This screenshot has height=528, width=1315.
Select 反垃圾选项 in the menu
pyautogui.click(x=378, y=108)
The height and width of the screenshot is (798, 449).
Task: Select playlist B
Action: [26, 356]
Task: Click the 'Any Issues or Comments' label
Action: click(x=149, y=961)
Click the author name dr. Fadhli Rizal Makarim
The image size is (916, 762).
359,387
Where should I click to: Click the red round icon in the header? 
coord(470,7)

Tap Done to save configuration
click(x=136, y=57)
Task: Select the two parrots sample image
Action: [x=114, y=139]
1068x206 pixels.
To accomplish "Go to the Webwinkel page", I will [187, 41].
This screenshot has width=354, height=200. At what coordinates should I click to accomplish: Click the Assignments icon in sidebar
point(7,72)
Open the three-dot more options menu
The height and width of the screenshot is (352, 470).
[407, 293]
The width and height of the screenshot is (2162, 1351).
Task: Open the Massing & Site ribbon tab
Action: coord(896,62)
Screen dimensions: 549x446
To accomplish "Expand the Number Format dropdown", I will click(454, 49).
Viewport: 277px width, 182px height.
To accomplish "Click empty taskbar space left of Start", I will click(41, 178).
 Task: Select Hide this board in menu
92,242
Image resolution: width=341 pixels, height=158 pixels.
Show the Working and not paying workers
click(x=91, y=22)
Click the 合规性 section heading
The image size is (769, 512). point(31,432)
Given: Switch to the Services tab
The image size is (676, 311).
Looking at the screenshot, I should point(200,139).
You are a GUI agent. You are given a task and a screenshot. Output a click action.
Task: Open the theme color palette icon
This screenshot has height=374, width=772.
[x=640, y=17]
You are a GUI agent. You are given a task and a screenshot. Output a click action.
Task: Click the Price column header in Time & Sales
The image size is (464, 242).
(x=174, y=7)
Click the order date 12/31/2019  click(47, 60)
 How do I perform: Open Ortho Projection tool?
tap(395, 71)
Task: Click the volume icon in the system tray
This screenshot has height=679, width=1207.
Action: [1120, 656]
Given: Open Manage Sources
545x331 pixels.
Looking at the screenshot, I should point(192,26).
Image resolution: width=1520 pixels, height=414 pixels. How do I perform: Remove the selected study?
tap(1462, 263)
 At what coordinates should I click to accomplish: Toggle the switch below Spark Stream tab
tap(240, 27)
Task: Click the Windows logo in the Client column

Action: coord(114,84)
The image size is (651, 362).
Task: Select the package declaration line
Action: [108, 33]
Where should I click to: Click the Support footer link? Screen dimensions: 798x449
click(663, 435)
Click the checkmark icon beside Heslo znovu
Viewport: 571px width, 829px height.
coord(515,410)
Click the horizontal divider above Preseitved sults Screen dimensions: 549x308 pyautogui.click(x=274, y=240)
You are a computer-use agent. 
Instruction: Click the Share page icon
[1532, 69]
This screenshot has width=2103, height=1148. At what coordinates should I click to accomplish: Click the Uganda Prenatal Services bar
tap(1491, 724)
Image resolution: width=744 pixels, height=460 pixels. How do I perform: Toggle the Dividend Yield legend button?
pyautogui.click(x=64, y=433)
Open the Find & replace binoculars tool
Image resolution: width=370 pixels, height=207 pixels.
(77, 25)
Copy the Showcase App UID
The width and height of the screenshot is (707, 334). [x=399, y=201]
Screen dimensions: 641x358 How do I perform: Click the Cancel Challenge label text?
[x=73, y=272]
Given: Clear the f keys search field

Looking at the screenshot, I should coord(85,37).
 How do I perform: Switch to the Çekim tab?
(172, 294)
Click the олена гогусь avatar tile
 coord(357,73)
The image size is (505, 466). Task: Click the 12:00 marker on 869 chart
:::
Return every line of the material above word for word, from first to last, with no changes.

--- Reply to the task ---
This screenshot has height=528, width=1315.
Select 反垃圾选项 in the menu
pyautogui.click(x=378, y=108)
The height and width of the screenshot is (798, 449).
Task: Select playlist B
Action: [26, 356]
Task: Click the 'Any Issues or Comments' label
Action: click(x=149, y=961)
Click the author name dr. Fadhli Rizal Makarim
The image size is (916, 762).
359,387
Where should I click to: Click the red round icon in the header? 
coord(470,7)

Tap Done to save configuration
click(x=136, y=57)
Task: Select the two parrots sample image
Action: [x=114, y=139]
1068x206 pixels.
To accomplish "Go to the Webwinkel page", I will [187, 41].
This screenshot has width=354, height=200. At what coordinates should I click to accomplish: Click the Assignments icon in sidebar
point(7,72)
Open the three-dot more options menu
The height and width of the screenshot is (352, 470).
[407, 293]
The width and height of the screenshot is (2162, 1351).
Task: Open the Massing & Site ribbon tab
Action: coord(896,62)
Screen dimensions: 549x446
To accomplish "Expand the Number Format dropdown", I will click(454, 49).
Viewport: 277px width, 182px height.
To accomplish "Click empty taskbar space left of Start", I will click(41, 178).
 Task: Select Hide this board in menu
92,242
Image resolution: width=341 pixels, height=158 pixels.
Show the Working and not paying workers
click(x=91, y=22)
Click the 合规性 section heading
The image size is (769, 512). point(31,432)
Given: Switch to the Services tab
The image size is (676, 311).
Looking at the screenshot, I should point(200,139).
You are a GUI agent. You are given a task and a screenshot. Output a click action.
Task: Open the theme color palette icon
This screenshot has height=374, width=772.
[x=640, y=17]
You are a GUI agent. You are given a task and a screenshot. Output a click action.
Task: Click the Price column header in Time & Sales
The image size is (464, 242).
(x=174, y=7)
Click the order date 12/31/2019  click(47, 60)
 How do I perform: Open Ortho Projection tool?
tap(395, 71)
Task: Click the volume icon in the system tray
This screenshot has height=679, width=1207.
Action: [1120, 656]
Given: Open Manage Sources
545x331 pixels.
Looking at the screenshot, I should point(192,26).
Image resolution: width=1520 pixels, height=414 pixels. How do I perform: Remove the selected study?
tap(1462, 263)
 At what coordinates should I click to accomplish: Toggle the switch below Spark Stream tab
tap(240, 27)
Task: Click the Windows logo in the Client column

Action: coord(114,84)
The image size is (651, 362).
Task: Select the package declaration line
Action: [108, 33]
Where should I click to: Click the Support footer link? Screen dimensions: 798x449
click(663, 435)
Click the checkmark icon beside Heslo znovu
Viewport: 571px width, 829px height.
coord(515,410)
Click the horizontal divider above Preseitved sults Screen dimensions: 549x308 pyautogui.click(x=274, y=240)
You are a computer-use agent. 
Instruction: Click the Share page icon
[1532, 69]
This screenshot has width=2103, height=1148. At what coordinates should I click to accomplish: Click the Uganda Prenatal Services bar
tap(1491, 724)
Image resolution: width=744 pixels, height=460 pixels. How do I perform: Toggle the Dividend Yield legend button?
pyautogui.click(x=64, y=433)
Open the Find & replace binoculars tool
Image resolution: width=370 pixels, height=207 pixels.
(77, 25)
Copy the Showcase App UID
The width and height of the screenshot is (707, 334). [x=399, y=201]
Screen dimensions: 641x358 How do I perform: Click the Cancel Challenge label text?
[x=73, y=272]
Given: Clear the f keys search field

Looking at the screenshot, I should coord(85,37).
 How do I perform: Switch to the Çekim tab?
(172, 294)
Click the олена гогусь avatar tile
 coord(357,73)
The image size is (505, 466). Task: Click the 12:00 marker on 869 chart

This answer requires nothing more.